Para celebrar o Dia Nacional de Incentivo à Doação de Órgãos, as triatletas Patrícia Fonseca, transplantada de coração, Priscilla Pignolatti, transplantada renal, e Débora Reichert, transplantada renal, farão um triathlon de longa distância de revezamento – 1,9 km de natação, 90 km de ciclismo e 21 km de corrida – para ajudar a divulgar o tema e inspirar mais pessoas a serem doadoras.

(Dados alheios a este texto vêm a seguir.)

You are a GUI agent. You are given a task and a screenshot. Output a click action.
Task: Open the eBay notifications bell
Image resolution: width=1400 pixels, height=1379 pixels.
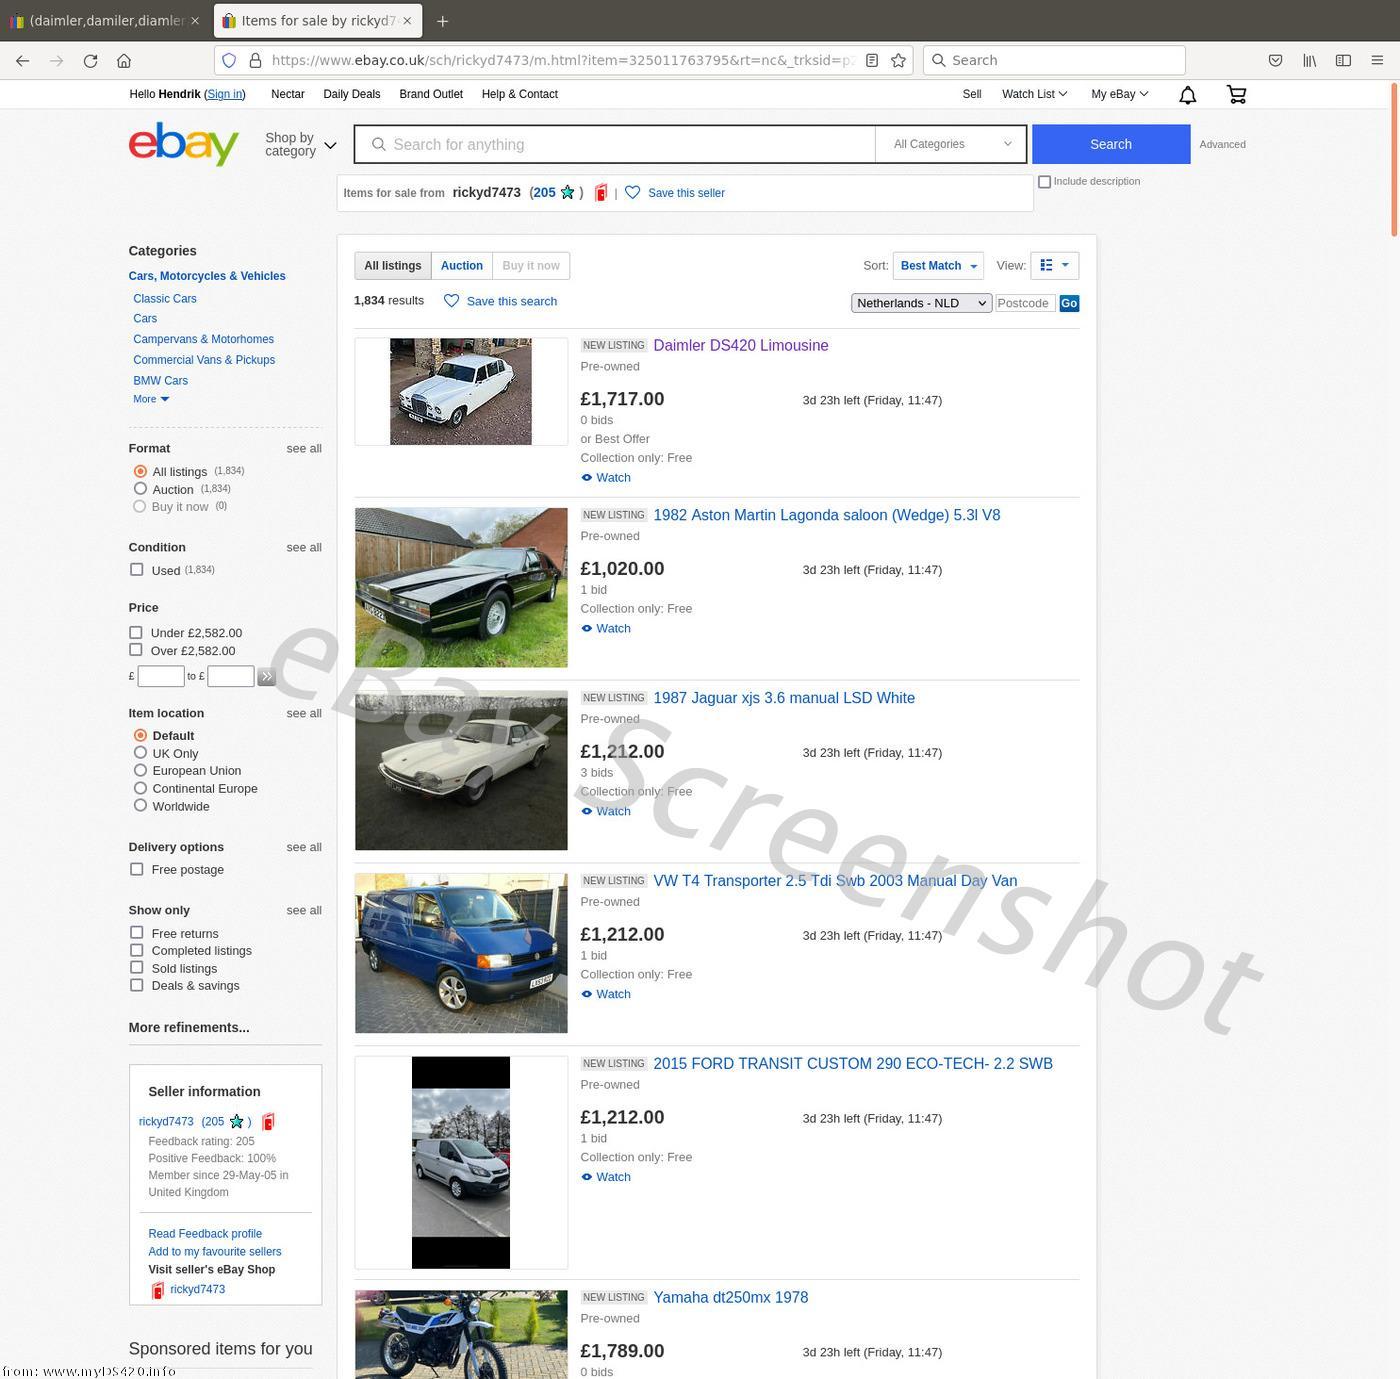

Patrícia, Priscila e Debóra farão o revezamento em cidades diferentes (cada uma cumprirá uma das modalidades) e você também pode fazer parte dessa corrente. Complete três horas de exercício em uma semana – de 21 a 28 de setembro – e ajude na campanha para a doação de órgãos no Brasil.

No Brasil, mais de 40 mil pessoas estão na fila por um transplante e o tema ainda é cercado de dúvidas e tabus. E nada melhor do que o esporte para ajudar a fazer uma mensagem ecoar e desmistificar um assunto tão importante, especialmente durante o Setembro Verde, mês de conscientização sobre a doação de órgãos.

A doação ocorre somente com a autorização de um membro da família. Por isso, conversar sobre o tema e manifestar o desejo de ser doador é fundamental.  

 Acesse o clube Doando Vidas para saber mais sobre o desafio de Patrícia, Priscilla e Débora, e a importância da doação de órgãos:

Priscila Pignolatti, transplantada renal

“Quando nado longas distância sempre lembro que antes do transplante não conseguia fazer 18 metros na academia sem precisar parar”, Priscila Pignolatti, transplantada renal

“Eu sofria quando tinha um lance de escada no caminho. Seis meses depois de receber um rim novo, fiz minha primeira prova de corrida”, Priscila Pignolatti, transplantada renal

 

Débora Reichert, transplantada renal

“Eu ficava cansada só de amarrar o cabelo. Depois do transplante veio aquela energia toda, que eu não sabia nem que existia. Aí comecei com a caminhada e três anos depois entrei no triathlon”, Débora Reichert, transplantada renal

“Foi um sonho quando completei os primeiros 5 km de corrida. Achava o máximo, mas não conseguia correr nem 500 metros. Agora estou me preparando para fazer minha primeira meia-maratona”, Débora Reichert, transplantada renal

Patrícia Fonseca, transplantada do coração

“Na UTI eu colocava papéis na parede e um deles tinha escrito coração de atleta porque eu queria fazer o que nunca pude antes” Patrícia Fonseca, transplantada do coração

“Eu era a criança que ficava na arquibancada na educação física e depois que recebi um coração novo virei triatleta.  A saúde que eu tenho e a energia que eu sinto hoje eu nunca senti antes”, Patrícia Fonseca, transplantada do coração.